Il femore si trova nella coscia ed è l’osso più lungo e resistente del corpo. Per tale motivo, la rottura è causata da traumi violenti. Discorso diverso negli anziani, le cui ossa presentano maggiori fragilità.
A tal proposito non è un caso che la causa principale, alla base della frattura del femore, siano gli incidenti stradali in macchina o motocicletta.
In caso di rottura si ricorre prevalentemente all’intervento chirurgico, seguito poi da trattamenti di recupero funzionale con l’ausilio della fisioterapia.
La frattura del femore causa un dolore molto forte e l’incapacità di forzare sulla gamba interessata dalla problematica. I sintomi variano a seconda della tipologia di rottura dell’osso e dai diversi fattori, in particolare dalla posizione esatta di dove avviene la lesione e dalla presenza di possibili lacerazioni della pelle e del tessuto muscolare cagionate dalla frattura.
Per valutare la presenza di frattura del femore è necessario approfondire le dinamiche che potrebbero averla causata, procedere ad esami fisici e test di imaging per l’individuazione di eventuali malformazioni, rotture, contusioni o presenza di frammenti ossei sporgenti. Per fare ciò si predilige il ricorso alla radiografia, metodo più utilizzato per diagnosticare una lesione. Essa fa emergere il punto di rottura del femore e la tipologia. I medici, al fine di avere a disposizione più informazioni possibili usano anche la TAC.

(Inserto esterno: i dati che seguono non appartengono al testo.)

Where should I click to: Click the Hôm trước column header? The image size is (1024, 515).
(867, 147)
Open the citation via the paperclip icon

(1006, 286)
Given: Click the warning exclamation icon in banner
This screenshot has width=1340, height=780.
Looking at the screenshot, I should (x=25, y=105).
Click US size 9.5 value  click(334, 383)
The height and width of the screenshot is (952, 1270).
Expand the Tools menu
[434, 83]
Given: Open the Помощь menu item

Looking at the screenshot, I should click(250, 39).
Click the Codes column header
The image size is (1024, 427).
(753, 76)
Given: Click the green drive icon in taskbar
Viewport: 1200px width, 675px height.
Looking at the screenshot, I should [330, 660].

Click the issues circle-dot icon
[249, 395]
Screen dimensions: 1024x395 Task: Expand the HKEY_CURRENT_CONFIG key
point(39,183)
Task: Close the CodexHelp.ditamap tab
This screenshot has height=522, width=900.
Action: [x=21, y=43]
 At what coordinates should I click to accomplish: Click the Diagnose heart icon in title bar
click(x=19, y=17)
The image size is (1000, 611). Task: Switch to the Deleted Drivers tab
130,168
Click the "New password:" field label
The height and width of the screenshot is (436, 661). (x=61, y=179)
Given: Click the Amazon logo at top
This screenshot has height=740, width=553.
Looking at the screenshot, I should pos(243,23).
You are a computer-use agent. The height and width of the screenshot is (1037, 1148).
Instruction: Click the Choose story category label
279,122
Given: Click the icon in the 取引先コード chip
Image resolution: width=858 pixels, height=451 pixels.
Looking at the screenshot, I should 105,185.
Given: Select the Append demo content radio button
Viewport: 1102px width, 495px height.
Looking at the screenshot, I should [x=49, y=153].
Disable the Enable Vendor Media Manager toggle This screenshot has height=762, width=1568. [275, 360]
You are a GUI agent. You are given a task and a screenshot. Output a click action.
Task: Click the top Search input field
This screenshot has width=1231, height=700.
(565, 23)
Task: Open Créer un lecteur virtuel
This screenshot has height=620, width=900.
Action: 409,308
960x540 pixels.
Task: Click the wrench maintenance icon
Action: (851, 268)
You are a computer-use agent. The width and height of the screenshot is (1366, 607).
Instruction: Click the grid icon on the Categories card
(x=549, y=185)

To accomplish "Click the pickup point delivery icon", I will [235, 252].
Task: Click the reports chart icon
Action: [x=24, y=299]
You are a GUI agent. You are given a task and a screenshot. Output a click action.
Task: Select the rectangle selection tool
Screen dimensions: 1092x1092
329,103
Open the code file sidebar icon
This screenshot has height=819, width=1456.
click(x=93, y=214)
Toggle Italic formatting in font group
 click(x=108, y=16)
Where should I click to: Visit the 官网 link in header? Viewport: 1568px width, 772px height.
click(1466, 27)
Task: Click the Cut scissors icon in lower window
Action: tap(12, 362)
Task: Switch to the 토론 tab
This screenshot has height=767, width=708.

Le cause più ricorrenti sono gli incidenti stradali molto violenti. La rottura del femore, tuttavia, può essere anche dovuta a cadute da grandi altezze, investimenti, ferite da arma da fuoco, cadute banali nel caso di persone di età avanzata. Dopo una caduta, la persona non riesce a rialzarsi avvertendo un gran dolore nella zona inguinale, che interessa anche il ginocchio e la parte anteriore della coscia. Solitamente è possibile ipotizzare la presenza di frattura al femore anche guardando la posizione della gamba interessata: essa è girata verso l’esterno, col piede che tende a toccare terra con il suo margine esterno. La gamba che presenta la problematica, inoltre, sembra essere leggermente più corta dell’altra.
In caso di frattura si interviene di solito con intervento chirurgico, solitamente eseguito nell’arco di uno o due giorni dall’incidente che ha causato la problematica. Prima dell’operazione è usata una stecca per l’immobilizzazione della gamba, che deve essere stesa il più a lungo possibile per favorire l’allineamento delle ossa. I principali interventi chirurgici sono i seguenti:
• Fissazione esterna: sulla zona superiore e inferiore della rottura sono posizionati dei perni metallici, a loro volta attaccati ad un’asta che si trova esternamente alla pelle. L’asta e i perni tengono ferme le ossa durante il periodo di guarigione. È un trattamento temporaneo, da mantenere fino al momento in cui il paziente non è in grado di sottoporsi ad un nuova operazione chirurgica.
• Placche e viti: le ossa e i frammenti di ossi sono rimessi al loro posto e connessi attraverso particolari chiodi e placche che sono fissati sulla superficie esterna del femore.
• Inchiodamento endomidollare: si inserisce un chiodo metallico nel canale midollare del femore per stabilizzare e allineare i frammenti ossei. Il chiodo è posizionato nell’anca o nel ginocchio e fissato mediante delle viti alle estremità inferiore e superiore del femore.
C’è da dire che il trattamento chirurgico varia in base alla frattura. Negli anziani, ad esempio, si fa ricorso alla endoprotesi o una protesi totale d’anca con rimozione della testa del femore, mentre nelle persone più giovani è consigliabile conservare la testa e fissare la rottura attraverso osteosintesi.
In gran parte dei casi occorrono sino a sei mesi per la guarigione totale. I tempi, tuttavia, variano a seconda dell’età e della tipologia di frattura. Si può arrivare fino ad un anno per poter tornare alle attività che si svolgevano prima della frattura.
La fisioterapia è necessaria per il recupero della forza e della mobilità della gamba.
Gli interventi chirurgici dovranno essere seguiti da specifici lavori di riabilitazione. L’instabilità posturale, che si avverte dopo l’operazione, è corretta attraverso esercizi propriocettivi, di potenziamento dei muscoli, di mobilità delle articolazioni, di correzione dell’ipercifosi con potenziamento dei gruppi muscolari estensori del tronco, stretching della catena dei muscoli posteriori ed esercizi respiratori con educazione costale e diaframmatica. Negli anziani, gli esercizi devono essere calibrati in base all’età, alla struttura fisica e alle condizioni generali di salute, il livello di osteoporosi, lo stile di vita e le abitudini (attività fisiche svolte).